NeurIPS 2019
Sun Dec 8th through Sat the 14th, 2019 at Vancouver Convention Center
Reviewer 1
Originality =========== The paper extends previous analysis for the population version of policy gradient algorithm for LQR to the actor-critic algorithm with GTD critic. In addition, previous analysis only considered deterministic dynamics and deterministic policies, while the current one studies ergodic system with Gaussian noise and Gaussian policies. Quality =========== The paper seems theoretically sound. The proofs in the appendix are very well detailed, although I have not checked them carefully. The authors put their results in context with previous analysis, like the nonasymptotic analysis of GTD due to [17]. It is not clear how Assumption B.1 can be ensured in a model free setting, with no knowledge of A, B, Q or R. Numerical experiments illustrating the analysis even for simple MDPs would have strengthened the paper. Clarity =========== The paper is generally clear and well organised. Some notation is not properly introduced in a few occasions.

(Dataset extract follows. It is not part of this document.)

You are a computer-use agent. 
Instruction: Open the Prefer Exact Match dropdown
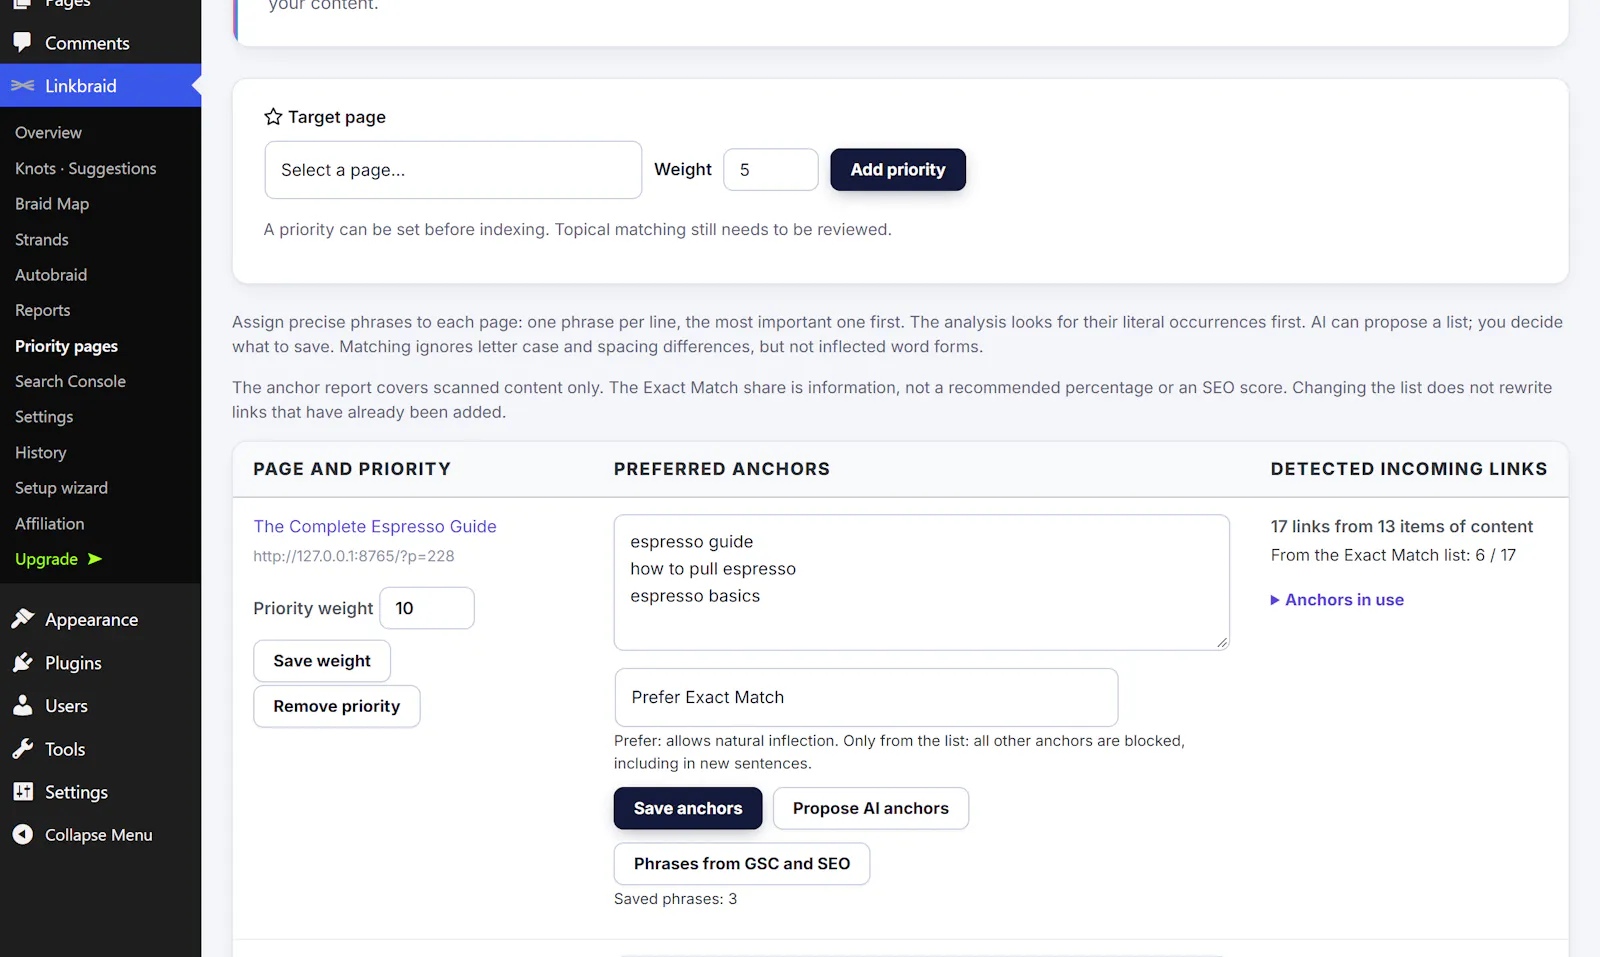(866, 697)
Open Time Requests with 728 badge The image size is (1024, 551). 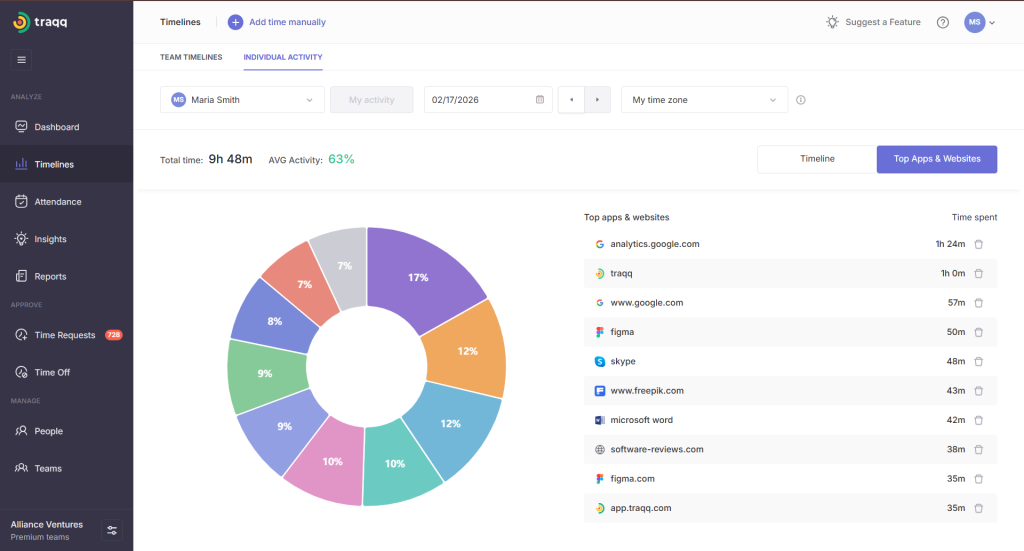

Significance =========== The paper considers the LQR with Gaussian policy and dynamics, a model that has proved successful in several robotics applications. The contributed analysis can potentially shed some light on whether a model-free actor-critic algorithm is the right approach as opposed to learning the model dynamics. The techniques used for the analysis might be useful for other algorithms with similar linear updates. On the other hand, the authors claim that their analysis may serve as a preliminary step towards a complete theoretical understanding of bilevel optimization with nonconvex subproblems. However, the proposed techniques seem quite specific for the linear update setting, and I haven't found clear evidence that supports this claim in the text.
Reviewer 2
This is purely a theoretical paper. Although I'm not very familiar with this type of theory, the results seem sound from my review. The paper is quite well written, with just a few minor suggestions below. My main criticiism of this paper is that it is quite hard to read and follow if one is not very familiar with bilevel optimization for LQR (like myself). After reading the paper it is not at all clear to me why any of these results would carry over to anything outside of LQR; and with that in mind, it seems like there's not much we can learn from these results, outside of the LQR setting. I think there needs to be more high-level discussion in the paper to give readers not familiar with tihs type of theory a better idea for what is being proved, why it matters, and what we can learn from it. In particular, the paragraph starting at line 298 should be in its own "Discussion" section and expanded. Some questions: - In line 132, you say "Specifically, it is shown that policy iteration...", do you mean that it's shown in this paper or that it _has_ been shown previously? - In equation 3.1, shouldn't the subscript of I be k? - In line 152: what is \rho? Is it the stationary distribution? Relative to which policy? Minor suggestions: - line 114: "Viewing LQR from the lens of *an* MDP, the state..." - line 115: remove the "Besides, " - In equation 2.6, better to use a letter other than Q to avoid cofusion with the Q-value function. - line 120: "... it is known that the optimal action*s* are linear in..." - line 150: "the state dynamics *are* given by a linear..." - line 192: "denote svec(...) by $\theta...$" (remove the first "by") - line 238: "be updated *at* a faster pace." - line 240: "... ensures that the critic updates *at* a faster timescale." -
Reviewer 3
This is a nice paper that establishes convergence of actor-critic algorithm in the special case of LQR. The paper entirely addresses theoretical analysis, and continues the line of analysis of RL for LQR. While certain pieces of analysis are built on a recent paper on analysis of policy gradient methods for LQR (Fazel et al ICML 2018), analysis of actor-critic style algorithms seems more challenging due to the interaction during learning between actor and critic. The analysis techniques departed from the traditional ODE-based approach for actor-critic algorithms. The paper is well-written for the most part. Overall, I believe this would make a nice addition to NeurIPS. I do think that the bilevel optimization perspective, while interesting, does not really contribute much to the exposition of either the algorithm, or the analysis. It appears that the paper did not leverage much from bilevel optimization literature. Going the other direction, i.e. using what is presented as contribution to bilevel optimization seems unclear to me. Equation 3.18: it is stated (line 215) that the objective in equation 3.18 can be estimated unbiasedly using two consecutive state-action pairs. I’m not sure if I understand why that is the case. Would you come up against the double sampling problem for policy evaluation here? Some minor comments: - Equation (3.16), the symbols are used before being introduced in line 210 - Looks like there is a missing constant on line 294 (for some constant C is what you meant) - The analysis in the paper is for the on policy version of actor-critic. So algorithm 3 does not really come with the same guarantees. Perhaps the main body of the paper should make this clear.